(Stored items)
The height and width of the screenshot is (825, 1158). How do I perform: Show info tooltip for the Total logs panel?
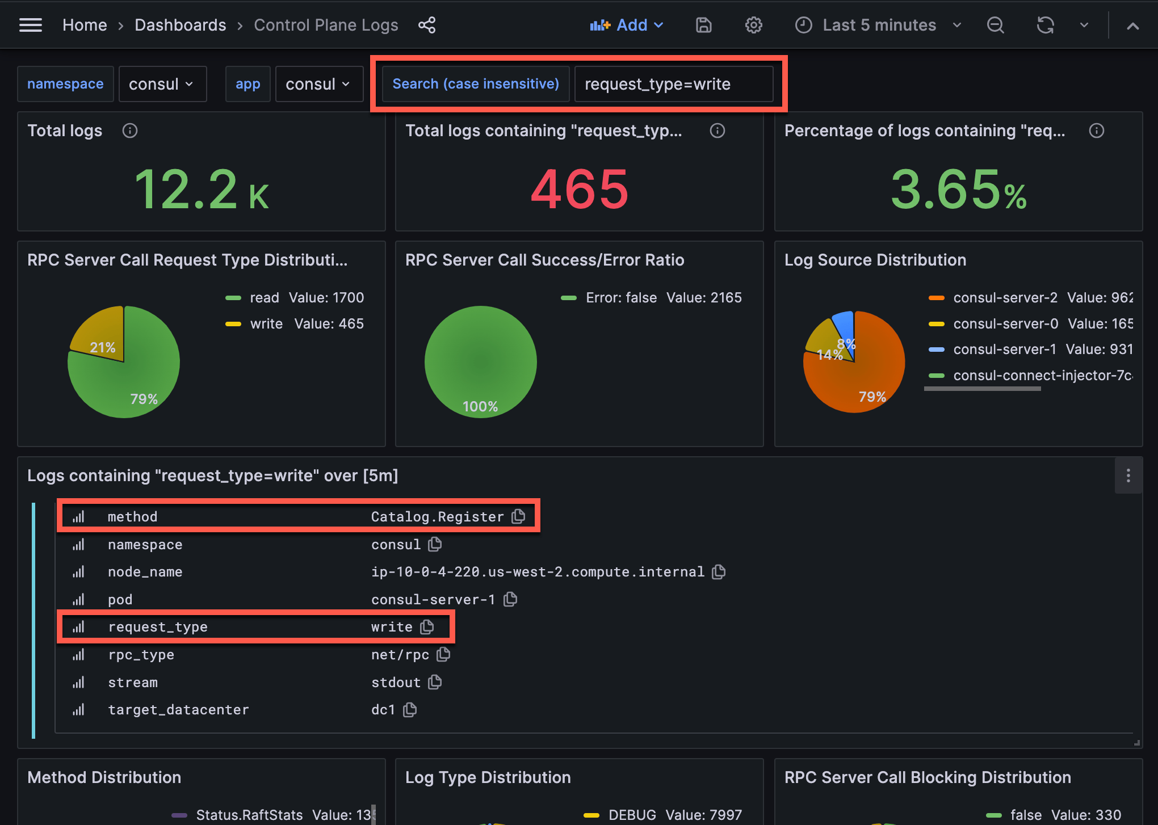130,131
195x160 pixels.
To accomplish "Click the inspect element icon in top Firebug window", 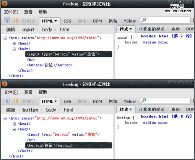I will click(x=7, y=20).
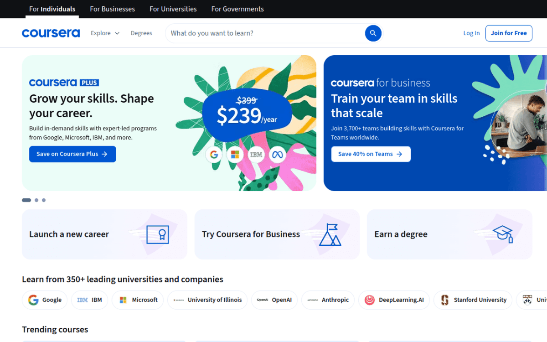Click Save on Coursera Plus
Screen dimensions: 547x342
[x=72, y=154]
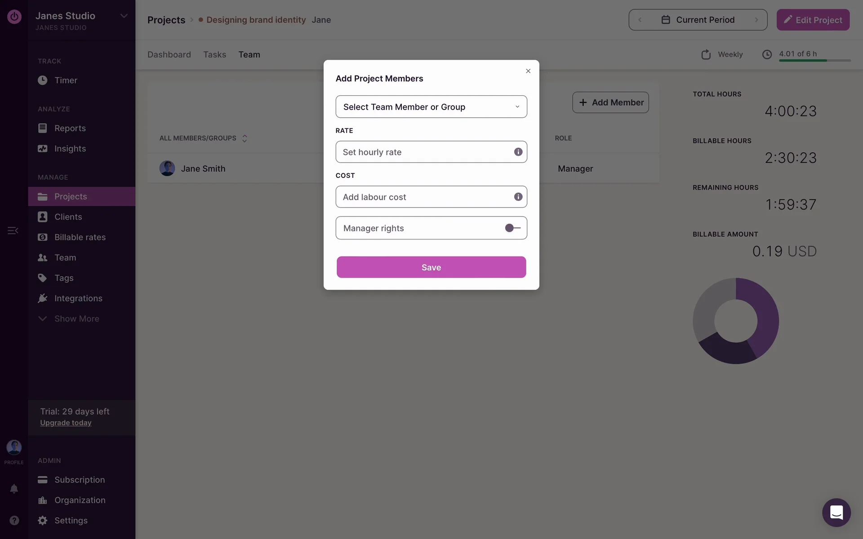Image resolution: width=863 pixels, height=539 pixels.
Task: Expand the Janes Studio workspace switcher
Action: point(124,16)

» **What you should do**
Take the lines from the start of the entries through the line containing "195x160 pixels." and set them down exactly, leaving out every picture.

» **Solved exercise**
The height and width of the screenshot is (825, 1158). How do I perform: Show info tooltip for the Total logs panel?
130,131
195x160 pixels.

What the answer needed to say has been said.